I am new to regex using Python. Now I have got a question like:
myTry=['a bb Aas','aa 1 Aasdf','aa bb (cc) AA','aaa ASD','aa . ASD','aaaa 1 bb Aas']
What I want to find is the sub strings that before capitals (A in this example), it may include multiple words and () but not include numbers and .. So, in this example, The below strings in myTry should be detected:
'a bb Aas'
'aa bb (cc) AA'
'aaa ASD'
The result should be:
'a bb'
'aa bb (cc)'
'aaa'
I have no idea to use regex to define a pattern like 'include something and exclude something at the same time'.
especially the first and the last strings: 'a bb Aas' and 'aaaa 1 bb Aas'. I want the first one and I do not want the second one. But I do not know how many words would be and how many numbers would be in these words. But as long as there are numbers and . before capitals, I do not need them.
You can use two regex operations.
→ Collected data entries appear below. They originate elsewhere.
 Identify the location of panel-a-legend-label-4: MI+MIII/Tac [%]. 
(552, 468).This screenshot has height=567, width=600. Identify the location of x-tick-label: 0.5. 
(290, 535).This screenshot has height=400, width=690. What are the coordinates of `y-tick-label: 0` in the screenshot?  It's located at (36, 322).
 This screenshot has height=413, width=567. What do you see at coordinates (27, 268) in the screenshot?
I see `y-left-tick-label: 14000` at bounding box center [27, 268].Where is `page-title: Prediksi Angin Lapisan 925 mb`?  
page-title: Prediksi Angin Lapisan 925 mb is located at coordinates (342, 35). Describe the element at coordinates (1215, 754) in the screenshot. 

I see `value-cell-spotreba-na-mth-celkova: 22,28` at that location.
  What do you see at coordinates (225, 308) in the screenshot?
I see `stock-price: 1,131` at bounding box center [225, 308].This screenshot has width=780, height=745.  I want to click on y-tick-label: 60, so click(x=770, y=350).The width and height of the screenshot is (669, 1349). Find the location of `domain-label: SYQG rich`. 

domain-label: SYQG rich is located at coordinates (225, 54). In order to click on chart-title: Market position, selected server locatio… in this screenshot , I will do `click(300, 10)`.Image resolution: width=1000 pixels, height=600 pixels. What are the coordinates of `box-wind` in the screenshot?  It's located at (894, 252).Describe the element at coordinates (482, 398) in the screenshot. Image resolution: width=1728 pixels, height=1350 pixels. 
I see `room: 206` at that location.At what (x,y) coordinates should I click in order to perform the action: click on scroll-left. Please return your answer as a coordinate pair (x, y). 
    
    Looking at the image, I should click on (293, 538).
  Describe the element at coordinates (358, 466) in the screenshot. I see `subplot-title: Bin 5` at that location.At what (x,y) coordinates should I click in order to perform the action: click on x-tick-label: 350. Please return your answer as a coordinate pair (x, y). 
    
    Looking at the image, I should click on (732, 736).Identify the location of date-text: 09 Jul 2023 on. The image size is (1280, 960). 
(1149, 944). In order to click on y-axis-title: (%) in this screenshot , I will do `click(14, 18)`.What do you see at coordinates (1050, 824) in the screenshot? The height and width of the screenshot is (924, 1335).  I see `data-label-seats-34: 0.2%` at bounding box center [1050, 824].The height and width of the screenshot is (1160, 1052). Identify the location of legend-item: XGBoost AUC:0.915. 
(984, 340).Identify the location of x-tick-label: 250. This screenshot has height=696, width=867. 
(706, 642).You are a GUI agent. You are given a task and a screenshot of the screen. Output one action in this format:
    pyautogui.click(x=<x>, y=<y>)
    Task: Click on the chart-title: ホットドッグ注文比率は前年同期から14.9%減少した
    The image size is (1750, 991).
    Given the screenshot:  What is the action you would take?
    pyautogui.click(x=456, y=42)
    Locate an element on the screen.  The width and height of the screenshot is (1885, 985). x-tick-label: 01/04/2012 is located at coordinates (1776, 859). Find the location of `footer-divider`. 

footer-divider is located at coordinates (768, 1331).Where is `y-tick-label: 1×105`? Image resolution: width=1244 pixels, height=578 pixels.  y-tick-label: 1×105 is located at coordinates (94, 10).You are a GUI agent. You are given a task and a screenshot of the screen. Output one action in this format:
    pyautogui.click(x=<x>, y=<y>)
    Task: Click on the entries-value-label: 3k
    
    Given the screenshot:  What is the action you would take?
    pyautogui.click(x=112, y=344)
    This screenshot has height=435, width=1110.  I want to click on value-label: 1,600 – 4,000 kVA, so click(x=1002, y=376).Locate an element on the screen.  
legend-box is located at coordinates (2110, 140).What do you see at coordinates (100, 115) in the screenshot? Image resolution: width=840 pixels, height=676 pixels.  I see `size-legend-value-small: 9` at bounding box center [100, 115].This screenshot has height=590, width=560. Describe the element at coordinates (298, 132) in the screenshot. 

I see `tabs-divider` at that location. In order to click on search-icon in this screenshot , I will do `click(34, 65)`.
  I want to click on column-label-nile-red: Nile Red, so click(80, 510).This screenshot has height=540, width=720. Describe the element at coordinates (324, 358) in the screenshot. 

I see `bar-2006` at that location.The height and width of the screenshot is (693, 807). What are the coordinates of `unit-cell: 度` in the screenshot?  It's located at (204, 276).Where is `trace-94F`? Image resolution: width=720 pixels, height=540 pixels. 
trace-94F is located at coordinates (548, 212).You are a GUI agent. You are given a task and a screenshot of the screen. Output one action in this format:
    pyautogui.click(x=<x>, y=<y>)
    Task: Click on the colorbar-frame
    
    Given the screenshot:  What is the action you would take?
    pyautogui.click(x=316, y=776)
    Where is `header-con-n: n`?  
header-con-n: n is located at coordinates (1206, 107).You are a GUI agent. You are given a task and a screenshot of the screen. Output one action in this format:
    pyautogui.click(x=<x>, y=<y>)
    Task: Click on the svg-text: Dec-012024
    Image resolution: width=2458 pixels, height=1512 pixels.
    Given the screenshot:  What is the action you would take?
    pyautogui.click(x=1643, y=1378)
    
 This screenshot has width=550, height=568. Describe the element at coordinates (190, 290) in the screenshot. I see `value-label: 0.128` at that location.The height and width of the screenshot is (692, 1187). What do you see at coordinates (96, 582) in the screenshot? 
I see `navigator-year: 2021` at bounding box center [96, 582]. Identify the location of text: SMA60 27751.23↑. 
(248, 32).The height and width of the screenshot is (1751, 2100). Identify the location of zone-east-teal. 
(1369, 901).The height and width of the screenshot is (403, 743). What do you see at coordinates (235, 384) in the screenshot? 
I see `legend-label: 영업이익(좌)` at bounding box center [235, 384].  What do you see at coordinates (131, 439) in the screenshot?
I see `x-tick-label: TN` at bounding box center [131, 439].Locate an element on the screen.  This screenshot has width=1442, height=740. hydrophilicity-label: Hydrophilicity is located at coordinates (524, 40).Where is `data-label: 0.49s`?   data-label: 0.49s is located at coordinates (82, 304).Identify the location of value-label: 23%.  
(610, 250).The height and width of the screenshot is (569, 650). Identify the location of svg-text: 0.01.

The first filters out invalid results by matching on ^[a-zA-Z\s\(\)]*$
, and the second collects the desired substrings using a positive lookahead: .*?(?= [A-Z])
.
import re
my_try = ['a bb Aas','aa 1 Aasdf','aa bb (cc) AA','aaa ASD','aa . ASD','aaaa 1 bb Aas']
filtered = [x for x in my_try if re.match(r'^[a-zA-Z\s\(\)]*$', x)]
result = [re.match(r'.*?(?= [A-Z])', x).group(0) for x in filtered]
print(result) # => ['a bb', 'aa bb (cc)', 'aaa']
If you anticipate that some strings might pass the filter (that is, contain something other than alphabetical characters, parenthesis or whitespace), but might not match the lookahead, you'll need to filter the intermediate result:
import re
my_try = ['a bb Aas','aaa ASD','aa . ASD','aaaa 1 bb Aas', '']
# ^^ could cause problems
filtered = [x for x in my_try if re.match(r'^[a-zA-Z\s\(\)]*$', x)]
matches = [re.match(r'.*?(?= [A-Z])', x) for x in filtered]
result = [x.group(0) for x in matches if x]
print(result) # => ['a bb', 'aaa']